- TASK GOAL -
Give back the lines of the entries below exactly as written, from the first line to the line holding "Given: Click the WeChat icon floating button", both included, with the pictures omitted.

Stored items:
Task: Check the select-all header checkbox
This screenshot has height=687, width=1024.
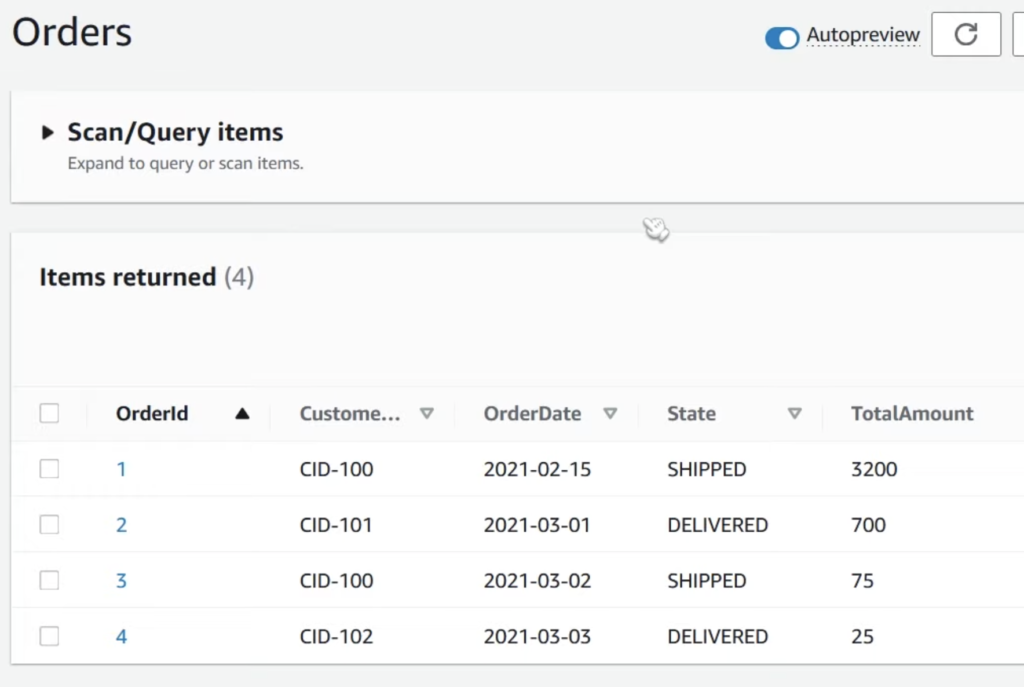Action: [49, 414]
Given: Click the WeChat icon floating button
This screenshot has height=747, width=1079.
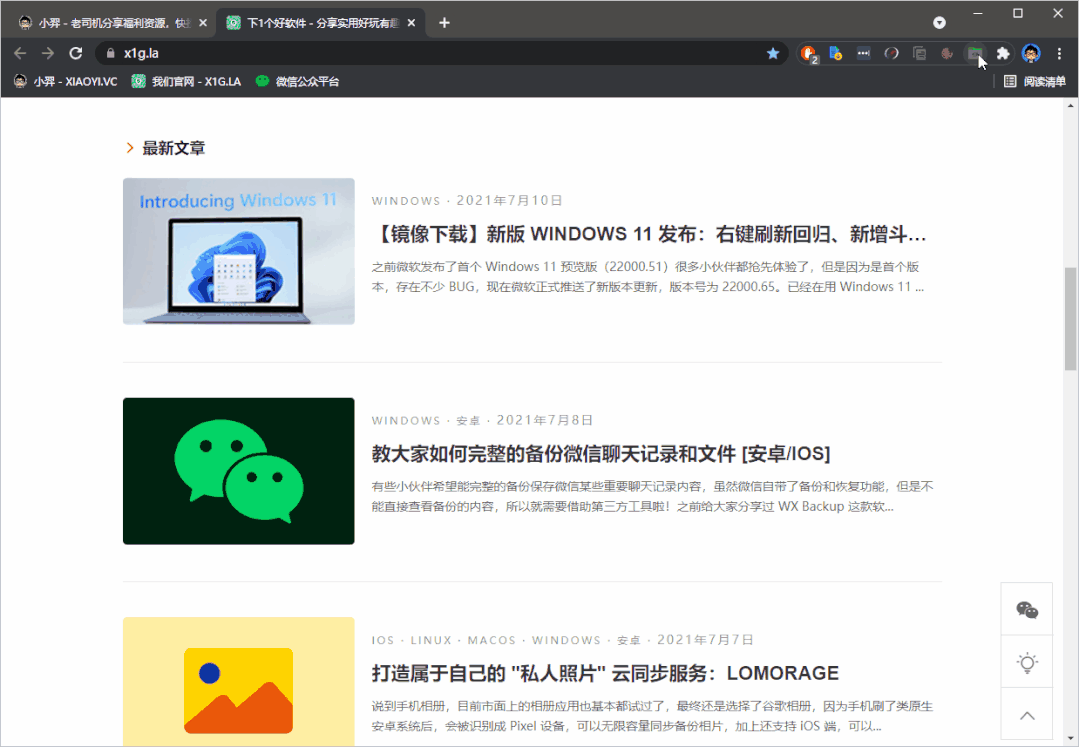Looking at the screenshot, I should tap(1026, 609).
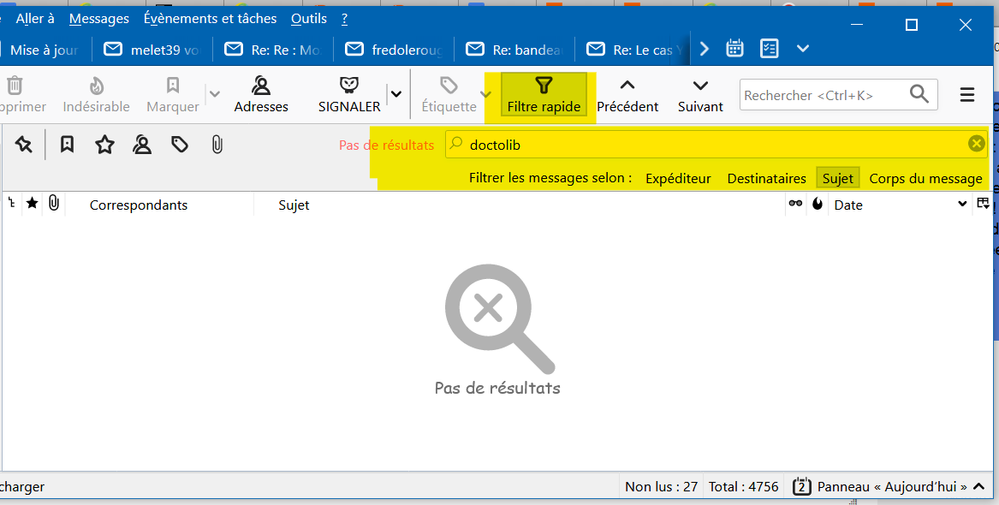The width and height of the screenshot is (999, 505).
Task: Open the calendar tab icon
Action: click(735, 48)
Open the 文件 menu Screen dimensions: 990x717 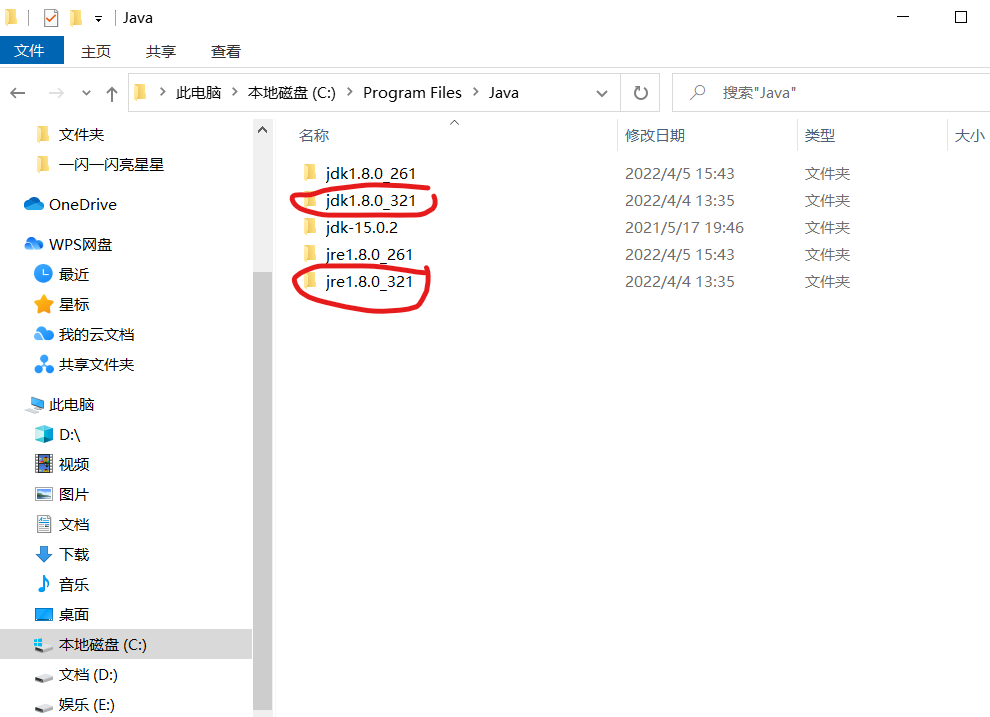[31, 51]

- ANSWER BELOW -
Task: Check the select-all header checkbox
This screenshot has height=687, width=1024.
Action: [49, 414]
Given: Click the WeChat icon floating button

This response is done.